Recent cybersecurity findings have revealed two significant vulnerabilities within Google’s Vertex AI machine learning platform. These exploits could be leveraged by malicious entities to escalate user privileges and exfiltrate sensitive models directly from the cloud environment.
According to an analysis released by researchers from Palo Alto Networks Unit 42, exploiting specific custom job permissions allowed them to elevate their access, ultimately compromising all data services linked to the project. The researchers, Ofir Balassiano and Ofir Shaty, emphasized the dangers posed by deploying a poisoned model within Vertex AI, as this would enable attackers to exfiltrate all other fine-tuned models, representing a serious threat to proprietary and sensitive information.
For context, Vertex AI serves as Google’s comprehensive platform for training and deploying tailored machine learning models and applications on a large scale, having been introduced in May 2021.
Central to the privilege escalation tactic is the Vertex AI Pipelines feature, which enables users to automate and monitor machine learning operations (MLOps) workflows. The Unit 42 research highlights that by altering the custom job pipeline configurations, attackers can gain unauthorized access to restricted resources. This is achieved by running a specially crafted custom job that executes a reverse shell, thus providing a backdoor into the environment.
According to the findings, the custom job operates under a service agent account within a tenant project, which possesses extensive permissions to catalog all service accounts, manage storage solutions, and access BigQuery tables. This elevated access can be exploited to infiltrate internal Google Cloud repositories and retrieve images.

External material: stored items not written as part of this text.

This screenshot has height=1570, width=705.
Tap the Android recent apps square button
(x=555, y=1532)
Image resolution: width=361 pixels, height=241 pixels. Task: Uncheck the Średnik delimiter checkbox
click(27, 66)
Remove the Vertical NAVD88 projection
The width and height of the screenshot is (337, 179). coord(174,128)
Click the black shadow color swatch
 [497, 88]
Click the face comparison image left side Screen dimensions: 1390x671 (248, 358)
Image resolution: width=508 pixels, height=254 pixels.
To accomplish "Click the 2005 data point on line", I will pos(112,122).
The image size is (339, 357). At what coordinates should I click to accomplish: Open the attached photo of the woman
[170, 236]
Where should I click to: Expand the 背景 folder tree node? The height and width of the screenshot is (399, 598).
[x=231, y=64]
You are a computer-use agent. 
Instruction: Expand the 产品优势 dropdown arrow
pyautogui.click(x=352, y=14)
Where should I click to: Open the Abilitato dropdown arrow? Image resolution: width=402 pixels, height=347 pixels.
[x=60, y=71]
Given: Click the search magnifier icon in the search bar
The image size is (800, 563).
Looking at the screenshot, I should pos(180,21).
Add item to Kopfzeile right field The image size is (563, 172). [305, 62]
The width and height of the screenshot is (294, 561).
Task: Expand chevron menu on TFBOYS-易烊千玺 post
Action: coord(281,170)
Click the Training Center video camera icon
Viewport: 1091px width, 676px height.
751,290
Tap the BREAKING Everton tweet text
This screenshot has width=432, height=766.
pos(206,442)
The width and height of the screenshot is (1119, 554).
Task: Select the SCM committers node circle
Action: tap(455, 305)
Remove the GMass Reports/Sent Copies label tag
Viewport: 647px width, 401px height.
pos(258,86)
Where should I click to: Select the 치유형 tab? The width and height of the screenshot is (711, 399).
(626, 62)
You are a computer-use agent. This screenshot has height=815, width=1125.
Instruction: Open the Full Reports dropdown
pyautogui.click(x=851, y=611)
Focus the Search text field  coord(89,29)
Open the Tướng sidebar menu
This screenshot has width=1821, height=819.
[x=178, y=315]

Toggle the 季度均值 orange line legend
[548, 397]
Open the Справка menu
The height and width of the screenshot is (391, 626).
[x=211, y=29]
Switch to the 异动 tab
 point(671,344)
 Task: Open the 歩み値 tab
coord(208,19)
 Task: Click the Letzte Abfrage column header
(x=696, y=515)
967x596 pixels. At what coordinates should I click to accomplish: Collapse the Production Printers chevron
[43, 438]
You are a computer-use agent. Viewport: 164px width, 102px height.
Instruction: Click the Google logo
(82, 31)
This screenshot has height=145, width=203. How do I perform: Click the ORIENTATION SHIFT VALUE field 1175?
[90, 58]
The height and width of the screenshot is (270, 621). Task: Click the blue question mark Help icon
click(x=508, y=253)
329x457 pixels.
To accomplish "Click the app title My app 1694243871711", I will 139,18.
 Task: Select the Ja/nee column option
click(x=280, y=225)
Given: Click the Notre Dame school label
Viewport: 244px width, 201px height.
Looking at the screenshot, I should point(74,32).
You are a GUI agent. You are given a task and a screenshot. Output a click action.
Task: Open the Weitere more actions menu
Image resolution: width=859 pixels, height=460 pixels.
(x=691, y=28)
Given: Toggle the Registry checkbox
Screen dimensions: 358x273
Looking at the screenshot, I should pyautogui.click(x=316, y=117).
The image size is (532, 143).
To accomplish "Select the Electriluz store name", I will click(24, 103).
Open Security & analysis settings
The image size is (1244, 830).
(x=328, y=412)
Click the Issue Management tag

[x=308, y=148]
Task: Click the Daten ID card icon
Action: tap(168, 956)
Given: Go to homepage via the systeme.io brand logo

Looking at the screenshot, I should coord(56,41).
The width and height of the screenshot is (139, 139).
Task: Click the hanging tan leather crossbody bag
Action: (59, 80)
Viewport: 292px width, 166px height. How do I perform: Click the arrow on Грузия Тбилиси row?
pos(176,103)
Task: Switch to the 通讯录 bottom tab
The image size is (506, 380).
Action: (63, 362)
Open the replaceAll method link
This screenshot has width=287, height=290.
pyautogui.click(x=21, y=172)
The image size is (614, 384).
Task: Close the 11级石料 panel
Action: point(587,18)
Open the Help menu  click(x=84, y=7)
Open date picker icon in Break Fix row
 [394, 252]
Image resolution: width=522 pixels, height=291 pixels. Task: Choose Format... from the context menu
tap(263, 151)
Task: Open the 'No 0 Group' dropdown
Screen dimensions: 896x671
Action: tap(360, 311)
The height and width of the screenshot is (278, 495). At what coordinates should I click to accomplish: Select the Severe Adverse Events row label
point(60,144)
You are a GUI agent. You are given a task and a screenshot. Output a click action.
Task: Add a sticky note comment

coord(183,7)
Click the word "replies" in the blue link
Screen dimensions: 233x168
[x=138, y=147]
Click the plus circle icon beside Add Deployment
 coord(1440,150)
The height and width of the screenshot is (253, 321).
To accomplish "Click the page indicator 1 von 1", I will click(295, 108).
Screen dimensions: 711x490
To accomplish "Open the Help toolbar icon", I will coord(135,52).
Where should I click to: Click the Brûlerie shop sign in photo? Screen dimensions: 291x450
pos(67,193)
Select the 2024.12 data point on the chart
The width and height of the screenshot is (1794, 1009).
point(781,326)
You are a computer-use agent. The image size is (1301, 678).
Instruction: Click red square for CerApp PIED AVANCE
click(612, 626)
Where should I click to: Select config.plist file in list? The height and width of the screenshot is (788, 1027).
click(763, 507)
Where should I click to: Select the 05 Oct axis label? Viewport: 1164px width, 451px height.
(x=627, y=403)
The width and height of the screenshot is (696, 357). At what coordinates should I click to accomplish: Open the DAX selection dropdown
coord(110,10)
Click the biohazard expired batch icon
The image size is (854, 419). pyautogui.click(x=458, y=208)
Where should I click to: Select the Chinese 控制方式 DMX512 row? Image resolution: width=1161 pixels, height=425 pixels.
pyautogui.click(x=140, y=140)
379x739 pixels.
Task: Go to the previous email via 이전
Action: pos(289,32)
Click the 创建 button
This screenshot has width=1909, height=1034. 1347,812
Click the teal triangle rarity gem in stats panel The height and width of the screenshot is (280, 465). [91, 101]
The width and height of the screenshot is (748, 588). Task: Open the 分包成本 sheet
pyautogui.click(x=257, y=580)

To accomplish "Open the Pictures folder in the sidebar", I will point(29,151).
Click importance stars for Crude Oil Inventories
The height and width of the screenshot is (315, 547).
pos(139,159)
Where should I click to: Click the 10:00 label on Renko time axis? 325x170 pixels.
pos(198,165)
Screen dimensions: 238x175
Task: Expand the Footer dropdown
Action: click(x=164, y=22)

The second identified vulnerability pertains to deploying a malicious model that, upon being activated at an endpoint, creates a reverse shell. Attackers can then exploit the read-only permissions of the “custom-online-prediction” service account to scan Kubernetes clusters and procure their credentials, allowing them to execute arbitrary commands using kubectl.
The researchers pointed out that this lateral movement from Google Cloud Platform (GCP) to Kubernetes was enabled due to existing linkages between permissions via IAM Workload Identity Federation. This access can ultimately be utilized to view newly created images within the Kubernetes cluster and obtain the image digest, thus enabling attackers to extract the image outside of its container using the authentication token associated with the affected service account.
Moreover, malicious models could be weaponized to access and export all large language models and their associated fine-tuned adapters, significantly amplifying the risk, particularly if a developer unwittingly deploys a trojanized model from a public repository. Such an incident would enable a threat actor to exfiltrate a wide spectrum of machine learning and fine-tuned models. Following responsible disclosure practices, Google has addressed both vulnerabilities.
The implications of this research underscore how a single malevolent model deployment could jeopardize a whole AI ecosystem. An attacker could exploit even a solitary unverified model within a production environment to exfiltrate sensitive data, leading to severe breaches involving model exfiltration.
In light of these developments, organizations are urged to institute stringent controls over model deployments and conduct thorough audits of the permissions required for deploying models in tenant projects.
Concurrently, Mozilla’s 0Day Investigative Network has unveiled that an interactive connection with OpenAI’s ChatGPT sandbox environment may be achieved through tailored prompts, allowing individuals to upload and execute Python scripts, transfer files, and even download components of the LLM’s framework. OpenAI regards these interactions as expected behaviors within the sandbox’s confines, asserting that such activities are designed to remain within its secure boundaries.
Security researcher Marco Figueroa stressed the importance of understanding that operations within the containerized environment are intended features rather than security vulnerabilities. Activities related to knowledge extraction, file uploads, and code execution are permissible as long as they do not breach the invisible parameters of the sandbox.